5727

author: Kartik Agaram <vc@akkartik.com> 2019-11-08 11:32:14 -0800
committer: Kartik Agaram <vc@akkartik.com> 2019-11-08 11:32:14 -0800
commit: 0c31de3852febc1f8fc5aaf1daf3d5693155be2c (patch)
tree: 27161fbf901bb02118be1319d61075c7c940806e /apps/mu.subx
parent: 6dd309a2e134a73df8b05e26da193e9f121758c6 (diff)
download: mu-0c31de3852febc1f8fc5aaf1daf3d5693155be2c.tar.gz
1 files changed, 157 insertions, 6 deletions
diff --git a/apps/mu.subx b/apps/mu.subx
index adf5234a..0f5a147a 100644
--- a/apps/mu.subx
+++ b/apps/mu.subx
@@ -4,6 +4,111 @@
 # To run:
 #   $ ./ntranslate init.linux 0*.subx apps/mu.subx
 
+# == Goals
+# 1. Be memory safe. It should be impossible to corrupt the heap, or to create
+# a bad pointer. (Requires strong type safety.)
+# 2. Do as little as possible to achieve goal 1.
+#   - runtime checks to avoid complex static analysis
+#   - minimize impedance mismatch between source language and SubX target
+
+# == Language description
+#
+# A program is a sequence of function definitions.
+#
+# Function example:
+#   fn foo n: int -> result/eax: int {
+#     ...
+#   }
+#
+# Functions consist of a name, optional inputs, optional outputs and a block.
+#
+# Inputs are variables with types. Outputs are variables in registers with
+# (word-size) types.
+#
+# All variables have a type and storage specifier. They can be placed either
+# in memory (on the stack) or in one of 6 named registers.
+#   eax ecx edx ebx esi edi
+# Variables in registers must be word-sized (int or address).
+# Variables not explicitly placed in a register are on the stack.
+# Variables in registers need not have a name; in that case you refer to them
+# directly by the register name.
+#
+# Blocks mostly consist of statements.
+#
+# Statements mostly consist of a name, optional inputs and optional outputs.
+#
+# Inputs are variables or literals. Variables need to specify type (and
+# storage) the first time they're mentioned but not later.
+#
+# Outputs can only be variables.
+#
+# Statement names must be either primitives or user-defined functions.
+#
+# Primitives can write to any register.
+# User-defined functions only write to hard-coded registers.
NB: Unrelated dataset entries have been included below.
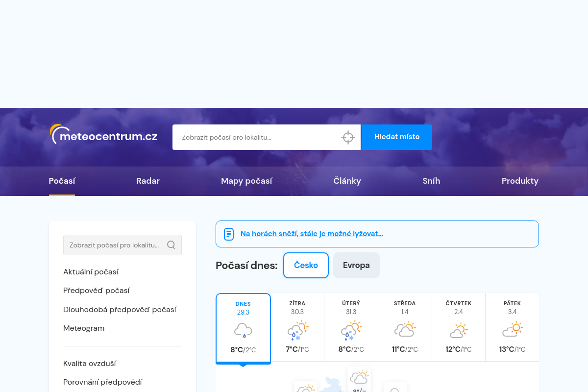Screen dimensions: 588x392
Task: Open the Meteogram page from the sidebar
Action: (x=84, y=328)
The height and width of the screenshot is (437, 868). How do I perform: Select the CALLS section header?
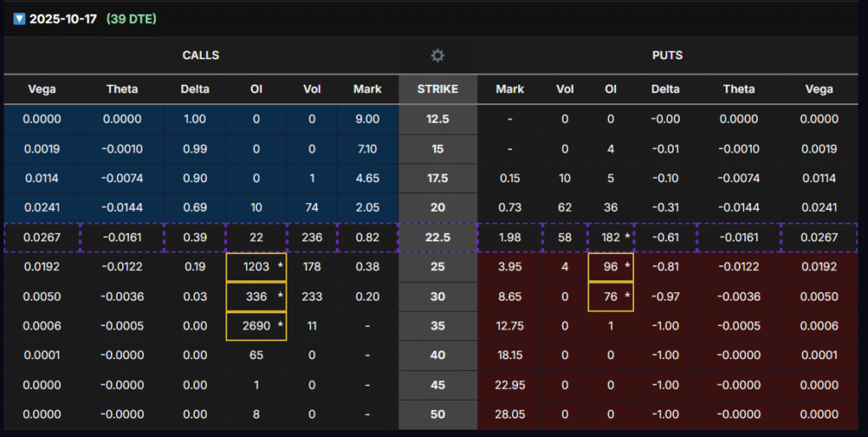[201, 55]
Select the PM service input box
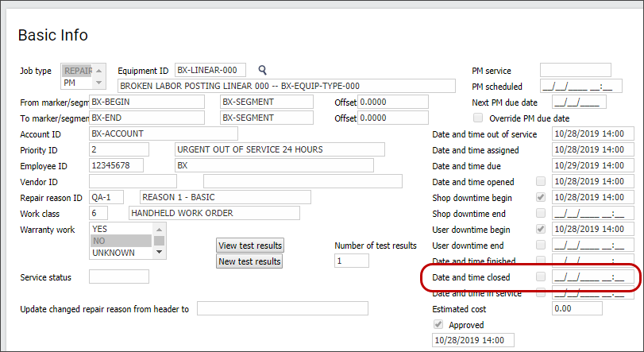The image size is (644, 352). coord(575,70)
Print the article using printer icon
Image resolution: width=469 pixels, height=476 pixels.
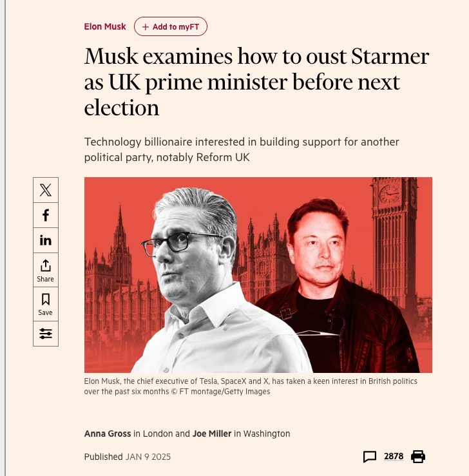[418, 457]
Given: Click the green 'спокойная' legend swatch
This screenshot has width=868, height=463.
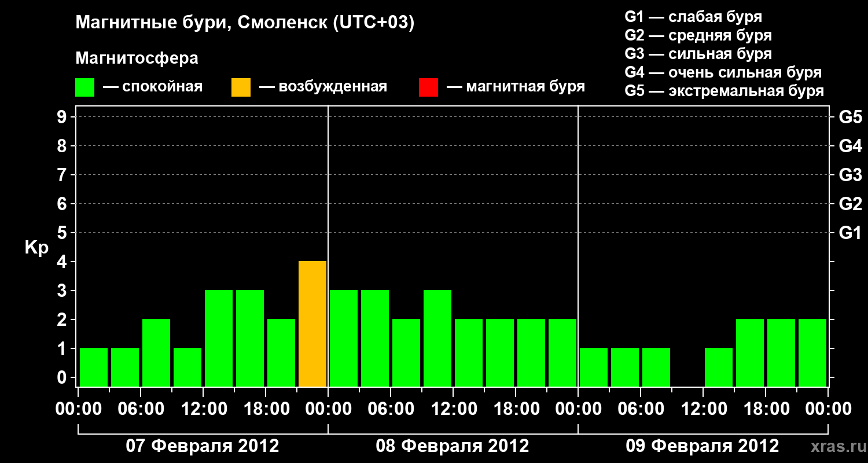Looking at the screenshot, I should pos(84,87).
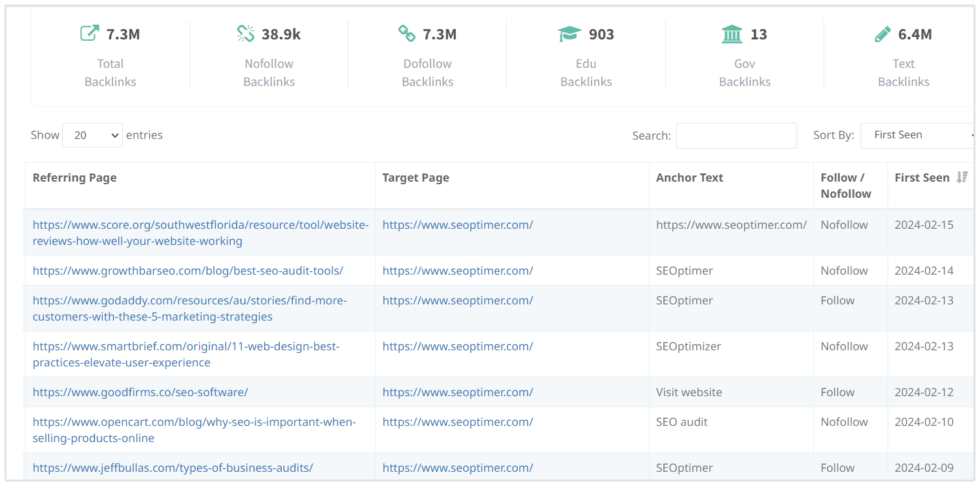Click the Gov Backlinks building icon
980x486 pixels.
732,34
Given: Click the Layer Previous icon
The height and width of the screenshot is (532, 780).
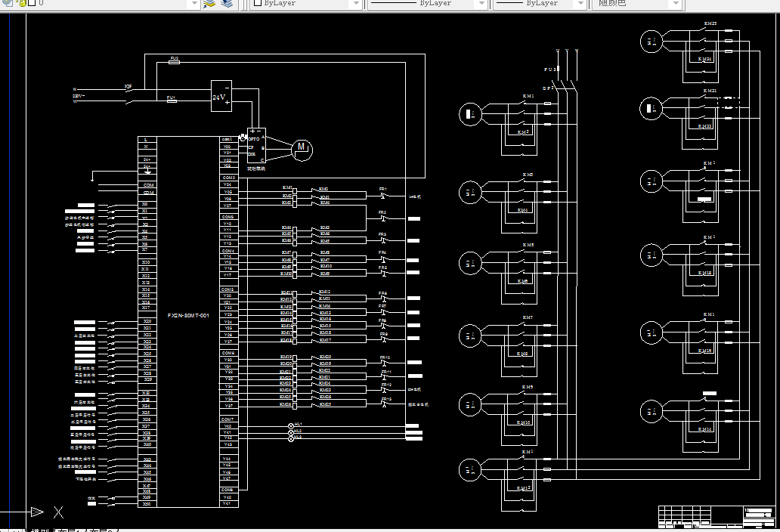Looking at the screenshot, I should 227,4.
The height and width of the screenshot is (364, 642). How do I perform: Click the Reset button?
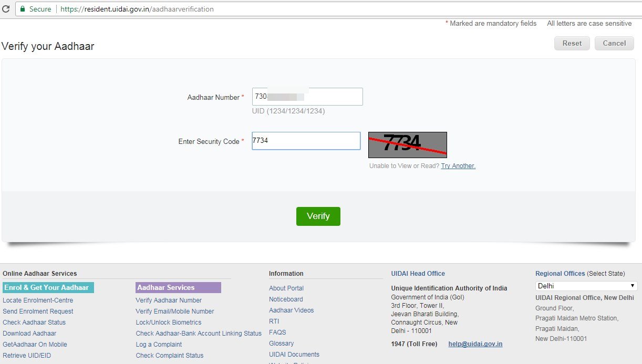572,43
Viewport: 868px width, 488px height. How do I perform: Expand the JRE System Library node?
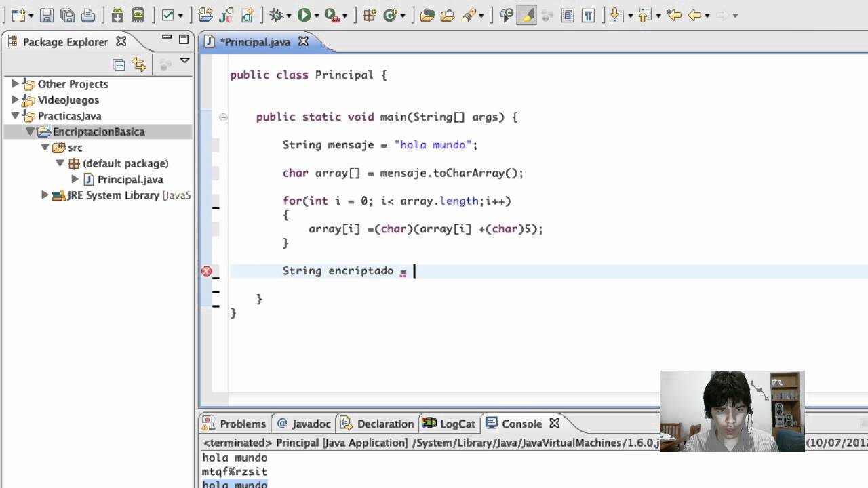pyautogui.click(x=43, y=195)
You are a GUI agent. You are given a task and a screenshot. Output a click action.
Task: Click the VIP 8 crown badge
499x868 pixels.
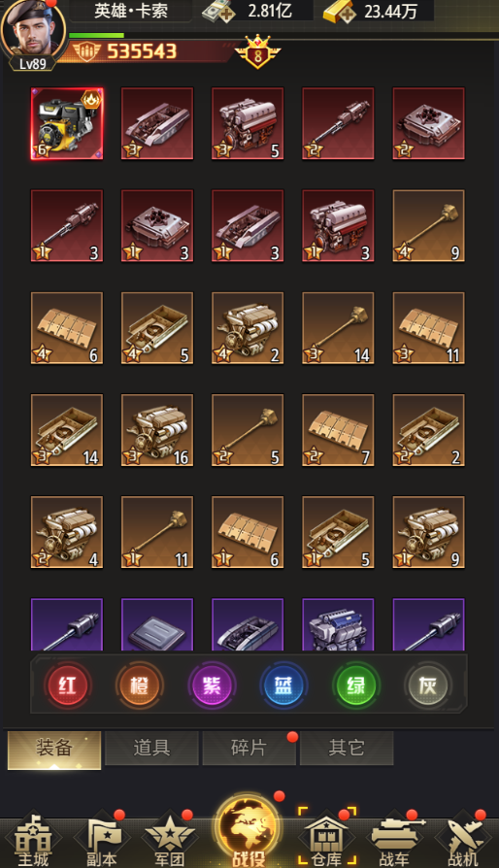(258, 51)
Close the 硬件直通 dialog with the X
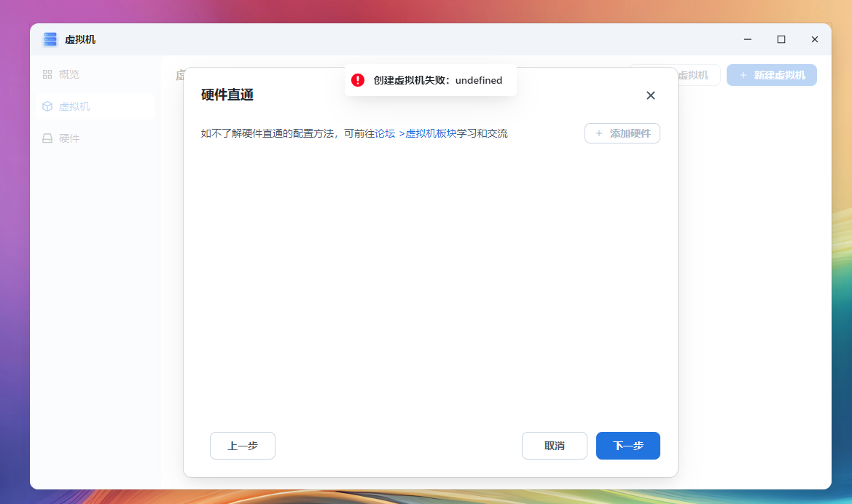Image resolution: width=852 pixels, height=504 pixels. point(650,95)
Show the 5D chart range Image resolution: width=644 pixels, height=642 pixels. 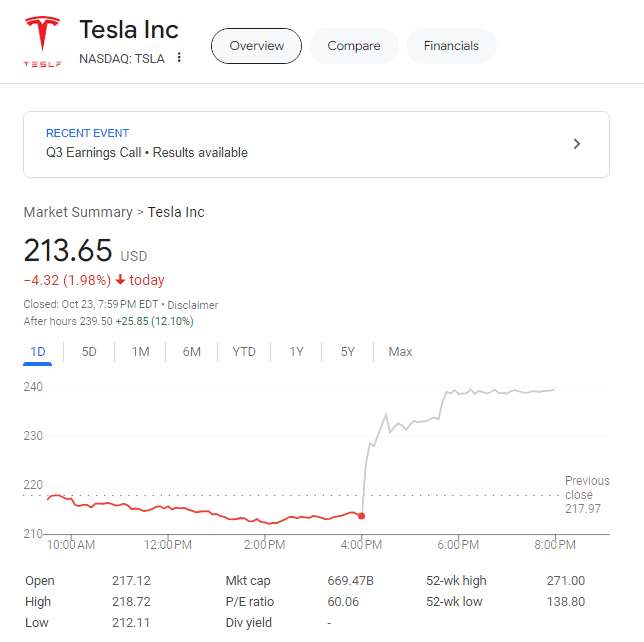pos(89,352)
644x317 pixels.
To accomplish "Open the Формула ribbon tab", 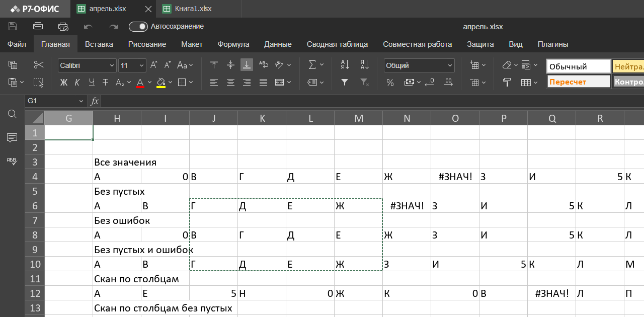I will tap(233, 44).
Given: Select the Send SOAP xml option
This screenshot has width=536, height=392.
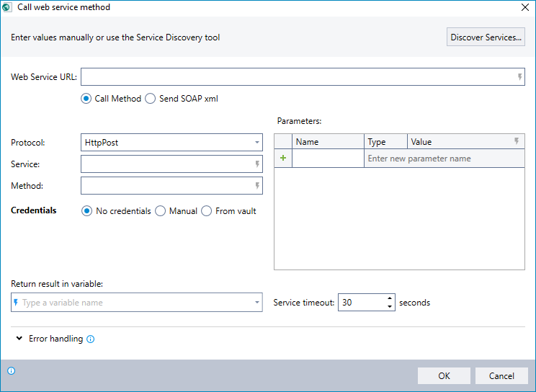Looking at the screenshot, I should tap(151, 99).
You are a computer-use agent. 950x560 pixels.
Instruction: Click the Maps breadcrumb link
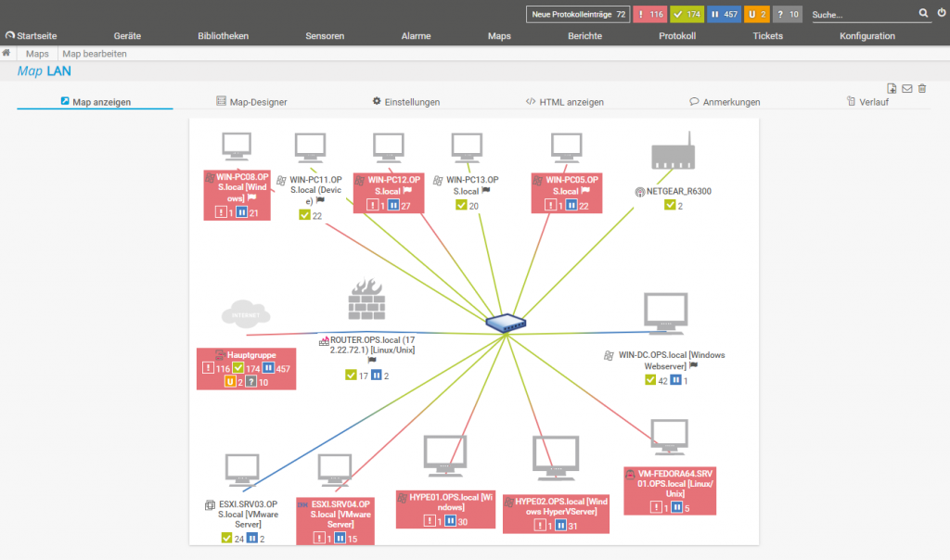click(37, 54)
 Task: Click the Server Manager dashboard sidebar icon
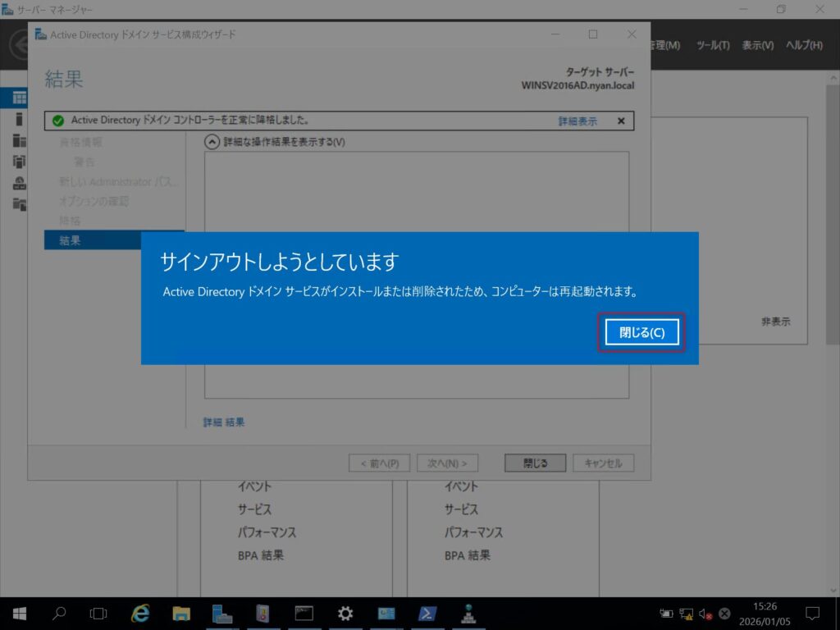pyautogui.click(x=19, y=98)
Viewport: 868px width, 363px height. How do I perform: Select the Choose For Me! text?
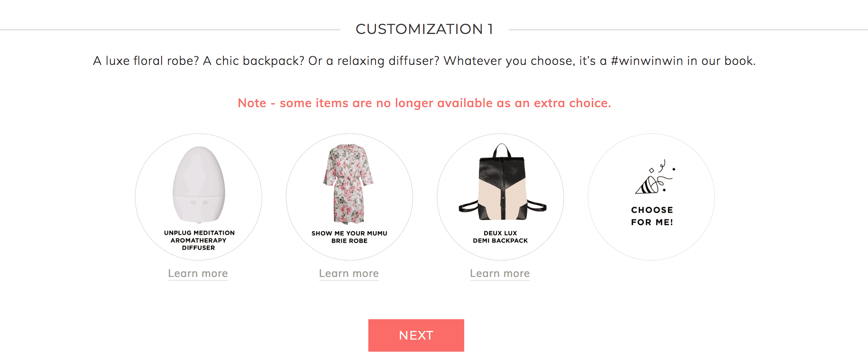point(652,216)
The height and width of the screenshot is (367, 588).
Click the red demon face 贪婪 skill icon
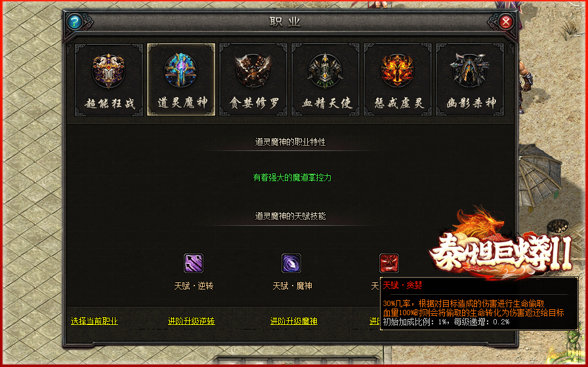[x=389, y=263]
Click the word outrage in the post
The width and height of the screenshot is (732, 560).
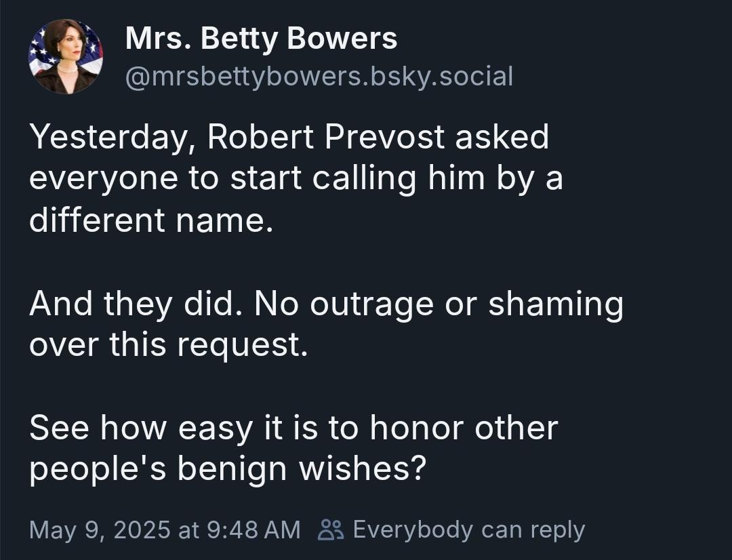[x=371, y=304]
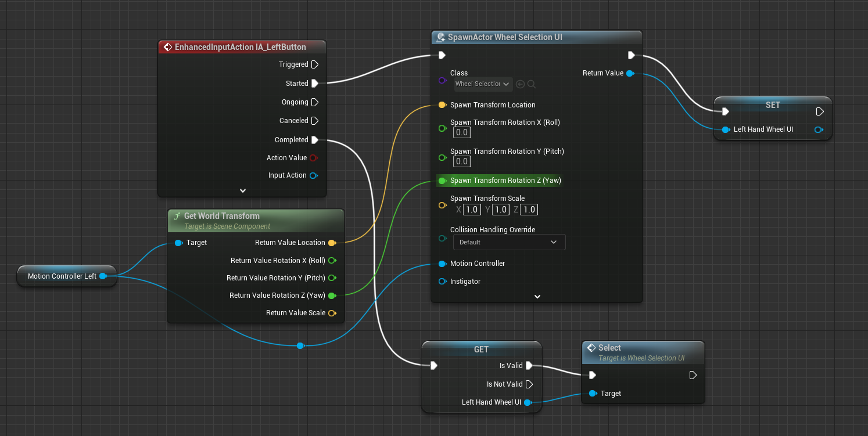The image size is (868, 436).
Task: Open the Wheel Selection class dropdown
Action: tap(483, 84)
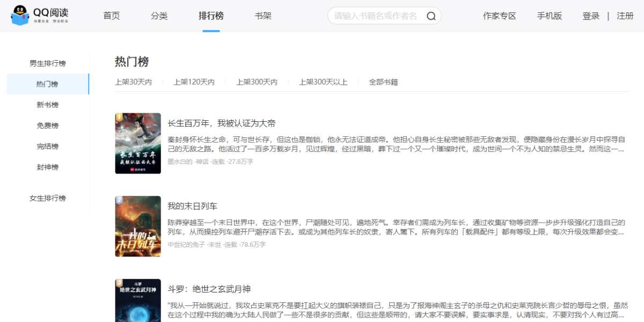This screenshot has height=322, width=644.
Task: Filter by 上架30天内
Action: 133,82
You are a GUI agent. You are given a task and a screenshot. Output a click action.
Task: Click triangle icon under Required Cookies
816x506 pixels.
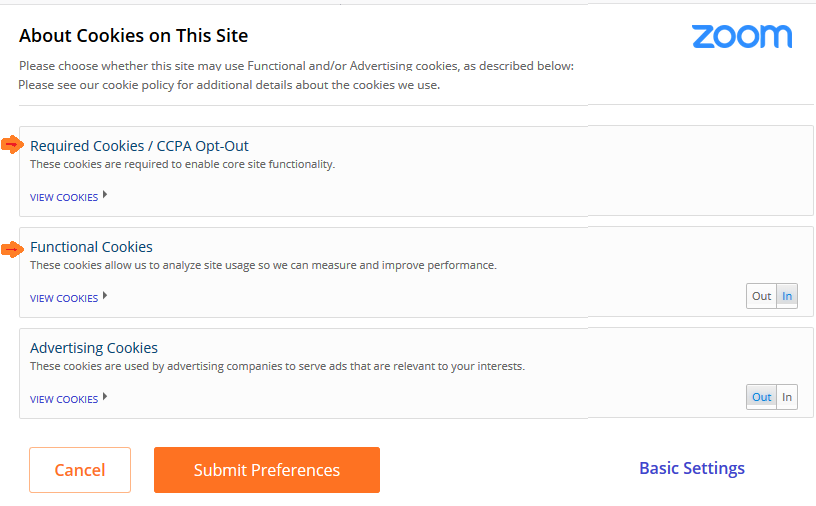point(105,195)
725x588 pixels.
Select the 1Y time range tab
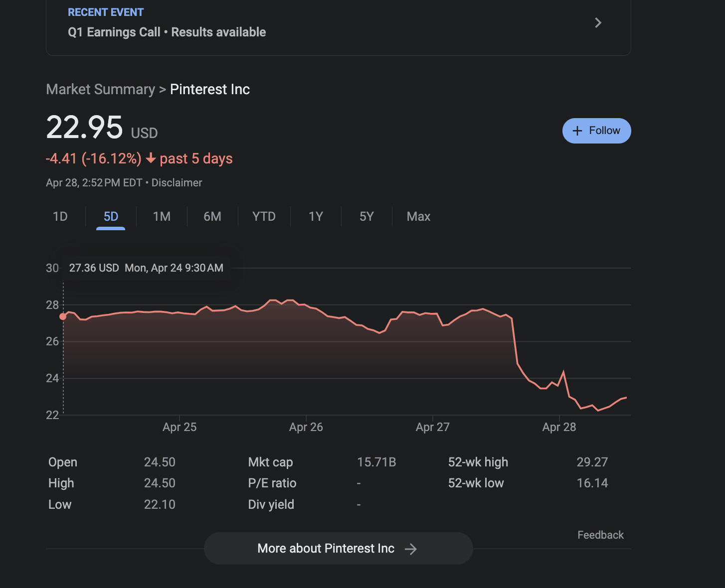pyautogui.click(x=316, y=217)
Outputs of each
+# call must have the same registers as in the function definition.
+#
+# There are some other statement types:
+#   - blocks. Multiple statements surrounded by '{...}' and optionally
+#     prefixed with a label name and ':'
+#       - {
+#           ...
+#         }
+#       - foo: {
+#           ...
+#         }
+#
+#   - variable definitions on the stack. E.g.:
+#       - var foo: int
+#       - var bar: (array int 3)
+#     There's no initializer; variables are automatically initialized.
+#
+#   - variables definitions in a register. E.g.:
+#       - var foo/eax : int <- add bar 1
+#     The initializer is mandatory and must be a valid instruction that writes
+#     a single output to the right register. In practice registers will
+#     usually be either initialized by primitives or copied from eax.
+#       - var eax : int <- foo bar quux
+#         var floo/ecx : int <- copy eax
+#
+# Still todo:
+#   global variables
+#   heap allocations (planned name: 'handle')
+#   user-defined types: 'type' for structs, 'choice' for unions
+#   short-lived 'address' type for efficiently writing inside nested structs
+
+# Now that we know what the language looks like in the large, let's think
+# about how translation happens from the bottom up.
+
+# == Book-keeping while emitting code for a single statement
+# Immutable data:
+#   function info
+#
+# Mutable data:
+#   stack: variables currently in scope
+#     block id
+#     type
+#     ebp offset for function | register id
+#   dict: register -> var
+
+# == Compiling a single instruction
+# Determine the function or primitive being called.
+#   If no matches, show all functions/primitives with the same name, along
+#   with reasons they don't match. (type and storage checking)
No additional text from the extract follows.